We went on a quest to get our hands on some top quality speech recognition bad-assery. What we were met with was another dose of reality; speech recognition is hard. More evidence emerges when you dig into the current audio research scene and notice that this topic is still a very active topic.
The big tech companies (Google, Microsoft, Apple, etc.) put forth large efforts to get this sort of thing right. Even after that, you generally only get 90% word accuracy. That’s on very clean, well recorded speech. With input sources containing conversational speech of questionable quality—say, YouTube videos—the word error rate get pretty bad (more than half is wrong sometimes!).
Can audio search work well?
This got us wondering, ‘can we improve the audio search situation?’. We landed on something we think is pretty good— search based on how a phrase sounds, not on the precise spelling in text. We were sure this would provide better results but we weren’t sure just how much better it would be.
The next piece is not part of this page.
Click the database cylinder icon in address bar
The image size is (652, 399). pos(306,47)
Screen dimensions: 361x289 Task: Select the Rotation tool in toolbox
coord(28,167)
We dug into research to see if this technique had been tried in a production form. We turned up quite a few papers—most were not totally relevant—but a Google academic paper on searching through political speeches from 2008 was striking. ‘What was their method?’, you might wonder. They used just regular old text transcription with no additional incorporation of the way the audio actually sounded. Bummer, right?
Use the way words sound.
What we were stumbling across was what speech researchers call keyword search. There is an existing method for doing this called acoustic keyword spotting, but that requires reprocessing the data every time for each and every search — that’s totally impractical. So, yeah, applying this idea is a fairly difficult problem. We didn’t really know just how hard at the time, but we know now (eight months of coding our first search engine and starting a company along the way helps beat that into you).
Our API allows you to upload audio and have the server process that audio into a giant searchable lattice. With a lattice like this, you can fuzzily go through the entire audio file for your search phrase in a fraction of a second. There is a huge improvement using this method when compared to the text-based approach — search recall goes from a tepid 45% to a grin-inducing 90%+. Now we have our secret sauce.
A year and a half after writing this post, NVIDIA's Jensen Huang demonstrated the power of our search on stage at GTC China.